Input for this task START
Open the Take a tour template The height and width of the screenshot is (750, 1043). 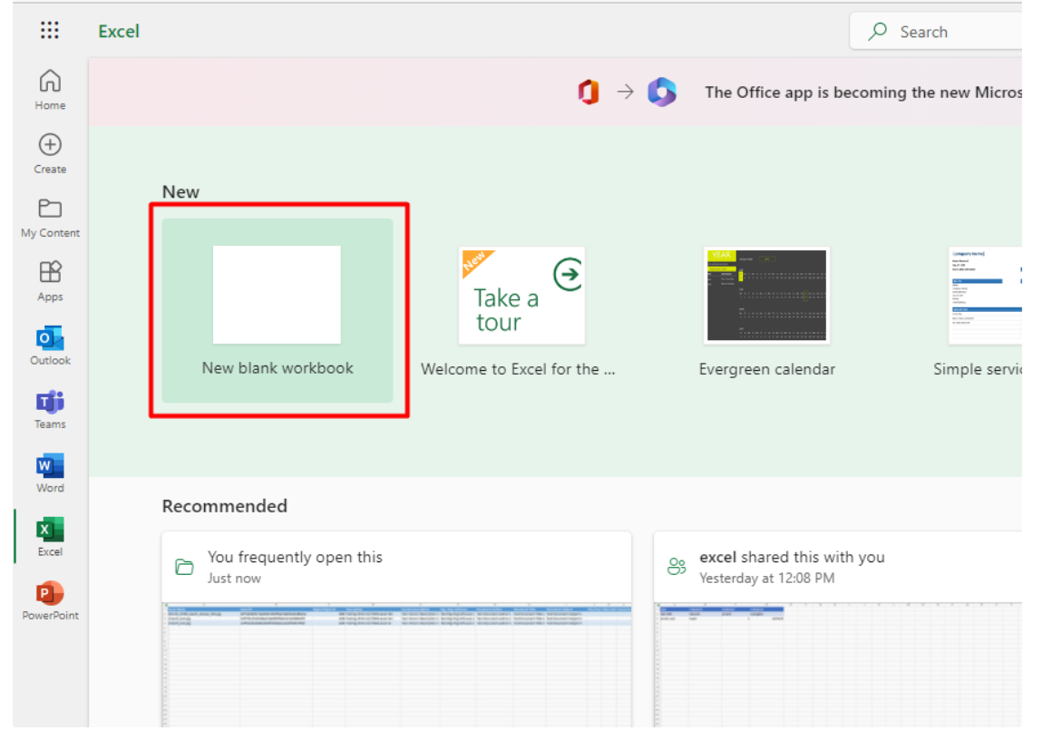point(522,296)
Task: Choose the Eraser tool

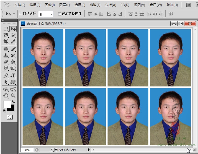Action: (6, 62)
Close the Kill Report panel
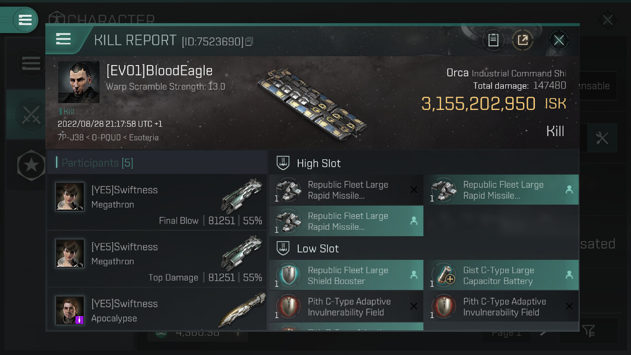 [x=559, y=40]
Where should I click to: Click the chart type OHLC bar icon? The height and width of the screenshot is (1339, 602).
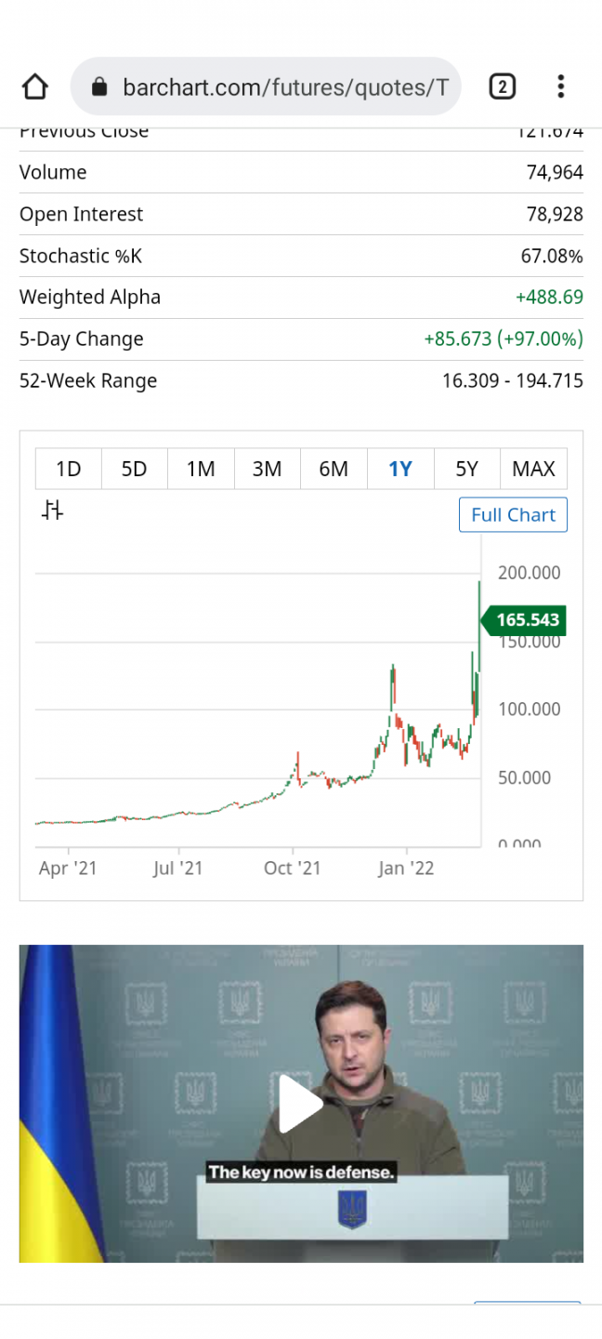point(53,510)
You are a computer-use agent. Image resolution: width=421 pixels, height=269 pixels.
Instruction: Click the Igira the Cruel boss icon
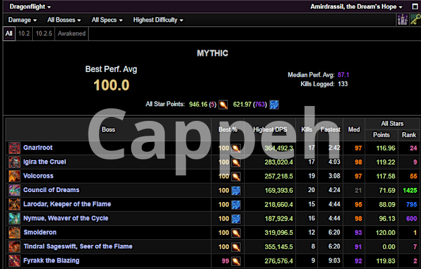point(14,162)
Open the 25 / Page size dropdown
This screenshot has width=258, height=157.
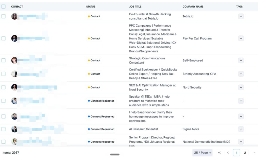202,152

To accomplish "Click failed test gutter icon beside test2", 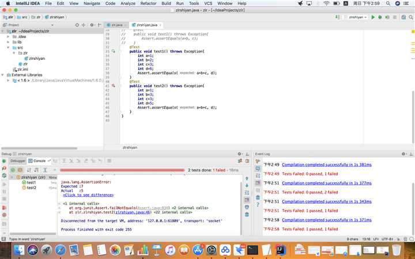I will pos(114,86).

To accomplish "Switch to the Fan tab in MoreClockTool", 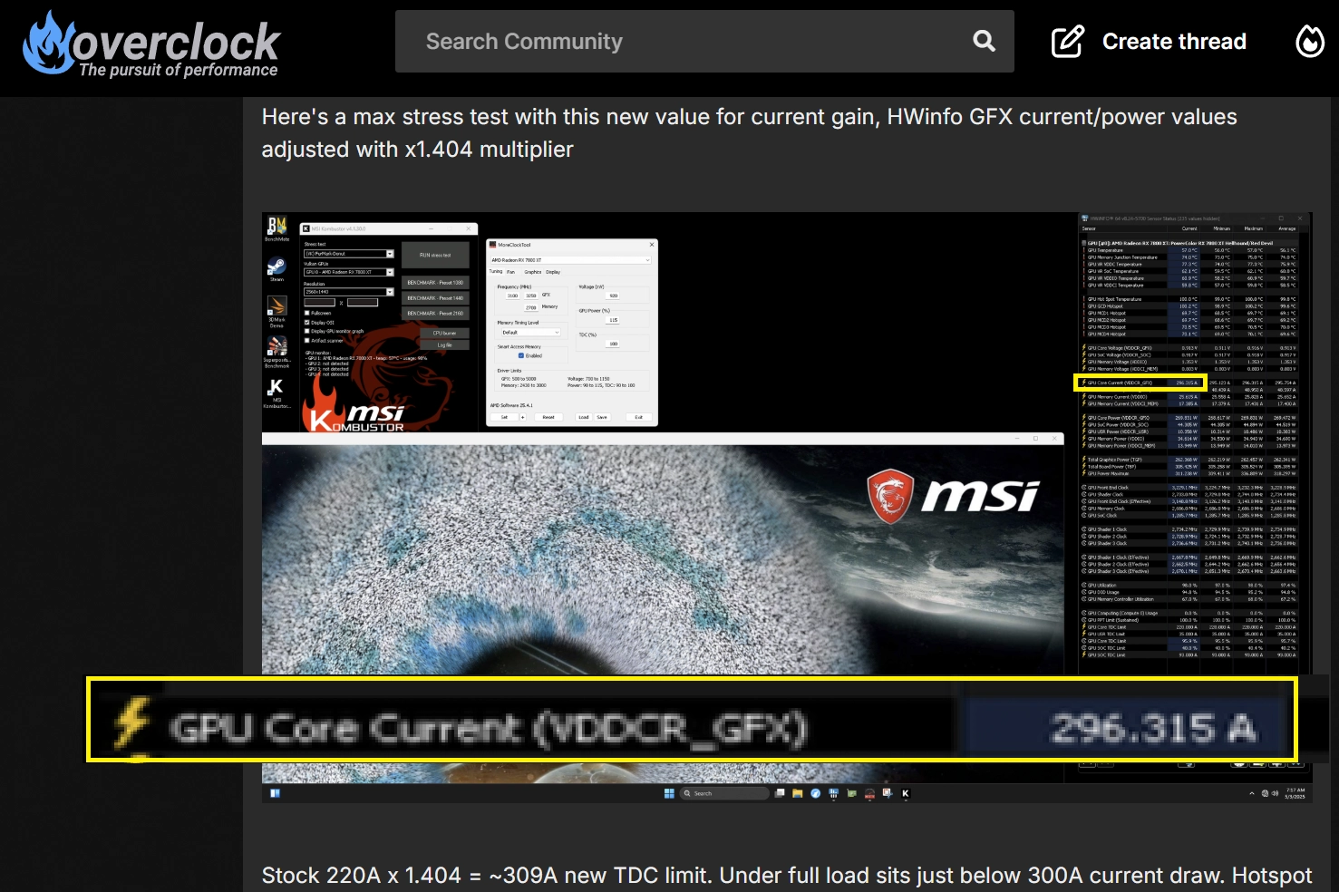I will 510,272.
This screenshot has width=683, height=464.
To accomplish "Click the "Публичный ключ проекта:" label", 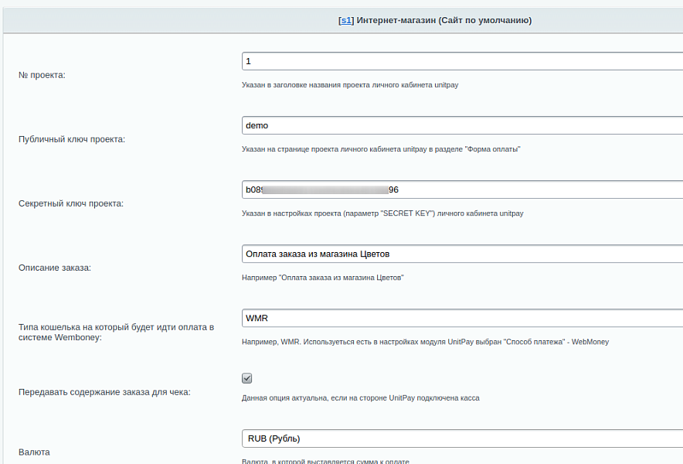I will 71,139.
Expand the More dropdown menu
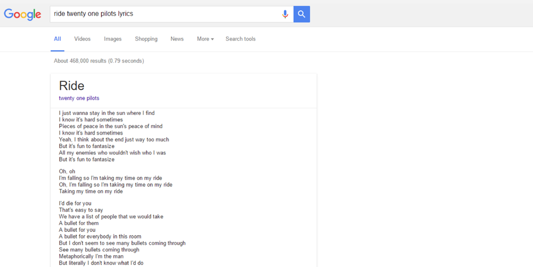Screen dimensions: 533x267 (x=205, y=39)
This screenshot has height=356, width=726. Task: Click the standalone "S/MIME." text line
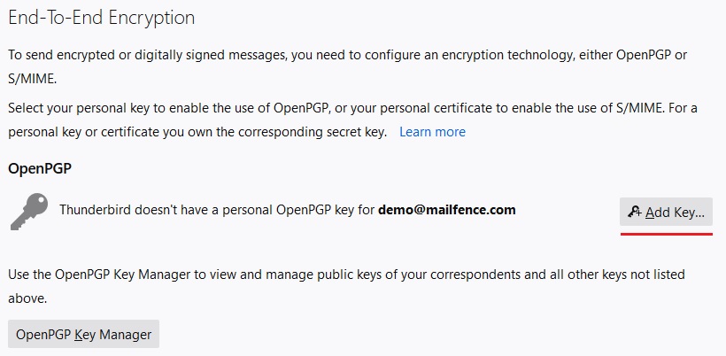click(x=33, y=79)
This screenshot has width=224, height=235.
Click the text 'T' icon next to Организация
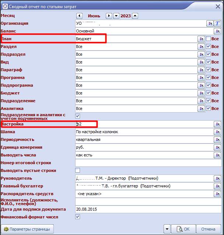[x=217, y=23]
Input for this task END
**Brief:**
Write out exactly the lines from the one containing "This screenshot has width=224, height=235." to the last line of the records above, both included, and leave out any pictures.

**Reply:**
This screenshot has width=224, height=235.
Click the text 'T' icon next to Организация
[x=217, y=23]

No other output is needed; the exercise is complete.